As March moves in, I look at my calendar to see what significant days there may be that I need to mark for the month. And most certainly the International Women’s Day stands out among the birthdays and festivities that dot the month. And then I think is March 8 supposed to be “celebrated?” Is there cause for celebration? Festivals, birthdays and holidays can be celebrated but about Women’s Day – I am not so sure. We could perhaps highlight the achievements of women, their struggles, and experiences and highlight feminine principles that guide our cultural sentiments. Flowers, jewels, discounted air fare, Hallmark cards, chocolates add to the market driven and perceived merriment.
The day most certainly has a wider significance. It is an occasion to review how far women have come in their struggle for equality, peace and development. It is also an opportunity to unite, network and mobilize for meaningful change. This year’s theme as established by the international community is “Empower Rural Women – End Hunger and Poverty.” Increasing labor opportunities and returns for poor women in rural areas is pro-poor and improves family and social welfare is increasingly evidenced in literature. Increasing women’s earnings and share of family income has been shown to empower women by strengthening their bargaining power in the household.
As an Indian reviewing what is out there -- is relevant. More than half the girls in India marry before the age of 18. The younger the bride the greater the risk — and her child's— of being trapped in poverty and becoming malnourished, anemic and at risk for maternal mortality. More than 45 percent of women in India have no say in decisions about their own health and 70 percent of the school-aged children who are not enrolled in school are girls.

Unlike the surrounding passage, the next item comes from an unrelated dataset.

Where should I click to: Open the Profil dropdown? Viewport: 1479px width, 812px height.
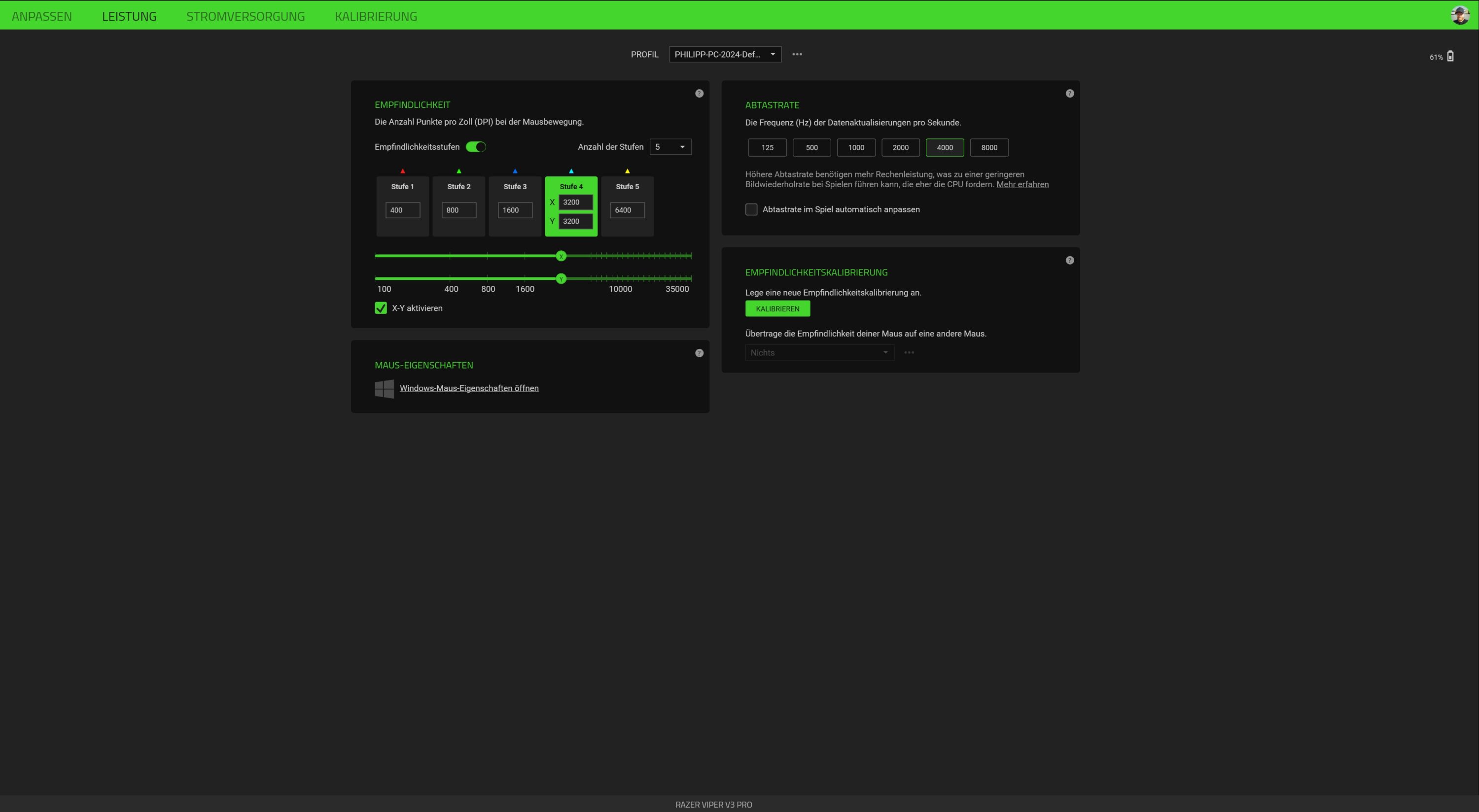pyautogui.click(x=725, y=55)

One’s lived and observed experiences show another picture not very different from the facts presented earlier. Living and working in India in the 1980s and 1990s we looked for personalities that would inspire us as we chose our education and career paths. And we quickly realized that each one of us had different battles to fight to reach our goals. We are not all Kiran Bedis and Arundhati Roys who quite certainly overcame serious roadblocks to reach where they are.
Coming from urban middle income salaried families, the approach to success was undivided attention to studies and relentless and diligent work ethic. Many jobs in social development which is the field I chose required traveling to remote corners of the country and that set emotions at home running that concerned my safety. Some projects were handed to male colleagues because they would be “heard” better by communities. Women colleagues would be given projects that particularly focused say, on women’s health, completely ignoring that men have a role to play in that. We traveled to small towns and villages with men on our field teams even though they were less accomplished only because their presence could ward off nuisance attention. Many will find this experience resonating in other career fields and the need to prove oneself.

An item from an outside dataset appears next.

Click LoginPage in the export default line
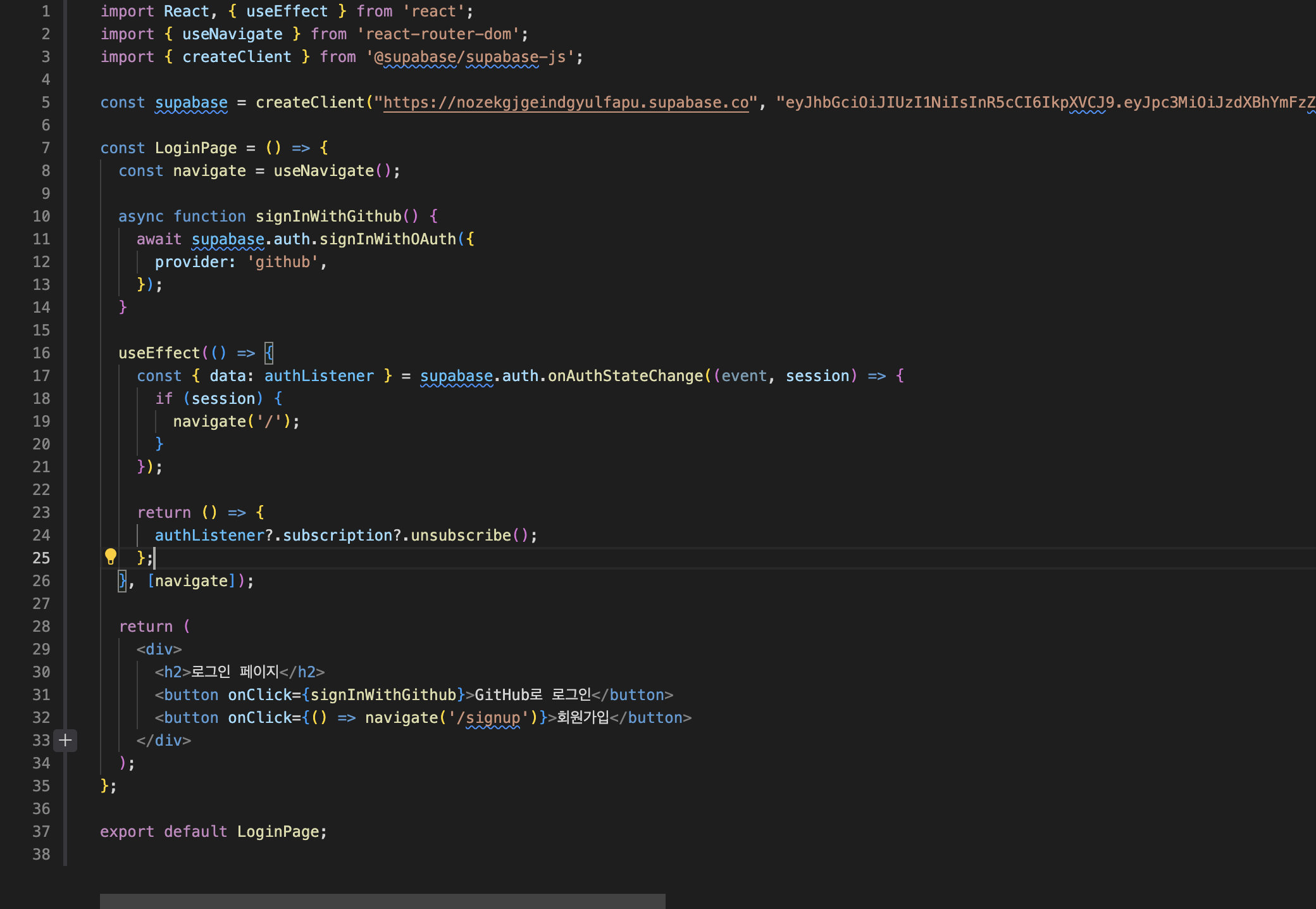This screenshot has height=909, width=1316. 278,832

A survey conducted last year by United Nations stated that women in the national capital feel unsafe in many public spaces, and at all times of the day and night. Public transport, buses and roadsides are reported as spaces where women and girls face high levels of sexual harassment. The report says the most common forms of harassment are “verbal (passing lewd comments), visual (staring and leering) and physical (touching or groping or leaning over).” While there are plenty of “L” (ladies) special buses, and “ladies” only seats reserved in buses, they only served to drive the inequalities further. Separated and packed together, the civic administration seeks to ignore the problem and relegate it to the back burner. Sexual harassment of women in public places restricts their general mobility and left without any mechanism for redress.
According to the National Crime Records Bureau, a woman is raped somewhere in India every 25 minutes. And there were 2,659 cases of human trafficking registered in the country in 2008, the latest year for which data are available. According to a research paper by Indian jurists, at least 900 cases of honor killings take place annually in Punjab, Haryana and Uttar Pradesh. UN statistics indicate that at least 14 women are murdered by their own in-laws in India daily.
Organizations and individuals work tirelessly to support gender equality through a multitude of initiatives, causes and actions. Deep seated gender based discrimination and very low political participation remain challenging in the process of bringing about change. It is only with concerted efforts of all hands and entities that the day can be made more celebratory that validates women’s self identity, their worth and their place in communities, nation and beyond. Until that happens, March 8 for an Indian or any other nationality remains a day to remind ourselves about what more can be done to bring about change.
Rajashree Ghosh is a resident scholar at the Women’s Studies Research Center at Brandeis University in Waltham, Mass.